Based on their findings, and despite the expense and their intention to air "Snuffy's Parents Get a Divorce" in April 1992, the CTW decided not to risk harming their audience and not air the episode. McGrath said, "They wrote a whole show and taped it, and it was just devastating for test groups of kids. So they just threw the whole thing in the garbage and never tried it again. It was just too difficult a concept for a 3-year-old". CTW Research director Valeria Lovelace recommended scrapping the episode and going "back to the drawing board", and the idea was abandoned, at least for the season. Producer Michael Loman recalled, "We ate the cost and never aired it. We feel there are a range of issues that we can deal with in the family that do not go to the extreme of divorce". According to Sesame Street researcher Susan Scheiner, it was the first time the CTW had produced an episode, and after making a large investment, they found in tests that the episode did not work. Rosemarie T. Truglio and her colleagues at the CTW cited the episode as an example of the CTW's practice of "listening to the voices of children and by putting their needs first." The show did not make a tape of the segment available, but provided the media with a copy of the script.

== Legacy ==
Sesame Street did not address the subject of divorce until November 2012, when its producers created, as part of their resiliency initiative, Little Children, Big Challenges: Divorce. It was made available to military families and to the general public through family courts, counseling services, and parenting and child care programs. It included a 22-minute DVD, a caregiver guide, a storybook, a tip sheet for extended families and friends, mobile apps and social networking sites, and an online toolkit. Like in "Snuffy's Parents Get a Divorce", the Little Children, Big Challenges production also used a Muppet, Abby Cadabby, to represent the child experiencing divorce. Whereas Snuffy was shown going through it in real time, Abby's parents' divorce was in the past, which gave her time to adjust.

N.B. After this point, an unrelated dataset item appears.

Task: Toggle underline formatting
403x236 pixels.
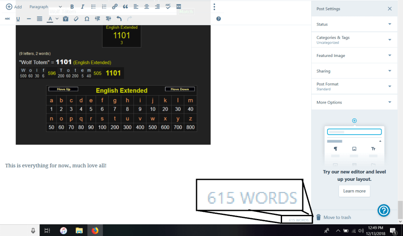Action: coord(18,19)
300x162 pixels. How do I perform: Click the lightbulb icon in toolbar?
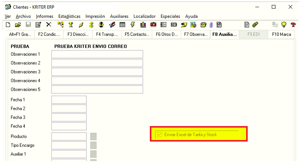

In November 2019, footage from the episode was featured in an exhibit at the Museum of the Moving Image near the studios where Sesame Street was recorded and screened for the public. Some footage from the episode aired during the 2019 documentary, Sesame Street: 50 Years of Sunny Days, on ABC.

== Works cited ==
- Borgenicht, David (1998). "Sesame Street Unpaved"
- Davis, Michael (2008). "Street Gang: The Complete History of Sesame Street"
- Gikow, Louise A. (2009). "Sesame Street: A Celebration— Forty Years of Life on the Street"
- Morrow, Robert W. (2006). "Sesame Street and the Reform of Children's Television"
- Truglio, Rosemary T. (2001). ""G" is for Growing: Thirty Years of Research on Children and Sesame Street"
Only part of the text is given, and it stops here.